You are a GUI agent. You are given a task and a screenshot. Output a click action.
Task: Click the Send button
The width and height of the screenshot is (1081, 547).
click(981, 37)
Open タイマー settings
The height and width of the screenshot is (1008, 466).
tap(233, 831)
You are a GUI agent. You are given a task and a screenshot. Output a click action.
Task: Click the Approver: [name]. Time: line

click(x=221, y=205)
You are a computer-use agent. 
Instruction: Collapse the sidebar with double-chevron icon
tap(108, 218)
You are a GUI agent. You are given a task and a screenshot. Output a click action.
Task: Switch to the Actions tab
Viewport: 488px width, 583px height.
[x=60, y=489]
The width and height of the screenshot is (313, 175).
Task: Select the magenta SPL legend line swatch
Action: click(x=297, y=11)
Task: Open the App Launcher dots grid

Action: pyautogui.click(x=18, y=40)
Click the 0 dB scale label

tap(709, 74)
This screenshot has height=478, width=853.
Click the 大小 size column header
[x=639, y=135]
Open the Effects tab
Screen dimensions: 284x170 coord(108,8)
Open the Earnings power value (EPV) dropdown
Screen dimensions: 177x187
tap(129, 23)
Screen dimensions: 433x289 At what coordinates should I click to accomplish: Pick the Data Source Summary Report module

§ **WORK REQUIRED**
Quote the data above in full, changing nothing.

§ **EXERCISE ANSWER**
You are a GUI agent. You are given a task and a screenshot. Output a click action.
Task: Click the Send button
The width and height of the screenshot is (1081, 547).
click(981, 37)
Open タイマー settings
The height and width of the screenshot is (1008, 466).
tap(233, 831)
You are a GUI agent. You are given a task and a screenshot. Output a click action.
Task: Click the Approver: [name]. Time: line

click(x=221, y=205)
You are a computer-use agent. 
Instruction: Collapse the sidebar with double-chevron icon
tap(108, 218)
You are a GUI agent. You are given a task and a screenshot. Output a click action.
Task: Switch to the Actions tab
Viewport: 488px width, 583px height.
[x=60, y=489]
The width and height of the screenshot is (313, 175).
Task: Select the magenta SPL legend line swatch
Action: click(x=297, y=11)
Task: Open the App Launcher dots grid

Action: pyautogui.click(x=18, y=40)
Click the 0 dB scale label

tap(709, 74)
This screenshot has height=478, width=853.
Click the 大小 size column header
[x=639, y=135]
Open the Effects tab
Screen dimensions: 284x170 coord(108,8)
Open the Earnings power value (EPV) dropdown
Screen dimensions: 177x187
tap(129, 23)
Screen dimensions: 433x289 At what coordinates should I click to accomplish: Pick the Data Source Summary Report module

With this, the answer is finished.